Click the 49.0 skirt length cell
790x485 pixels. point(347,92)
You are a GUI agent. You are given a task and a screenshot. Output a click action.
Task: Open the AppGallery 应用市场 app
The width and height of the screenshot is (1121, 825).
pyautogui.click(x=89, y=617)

INSTRUCTIONS FOR THE TASK: Render every line of the entries as a Markdown table with the columns "Row" and "Line", numbering the rows and leaving out any blank lines.

ANSWER TO THE EXERCISE:
| Row | Line |
|---|---|
| 1 | Click the 49.0 skirt length cell |
| 2 | 790x485 pixels. point(347,92) |
| 3 | You are a GUI agent. You are given a task and a screenshot. Output a click action. |
| 4 | Task: Open the AppGallery 应用市场 app |
| 5 | The width and height of the screenshot is (1121, 825). |
| 6 | pyautogui.click(x=89, y=617) |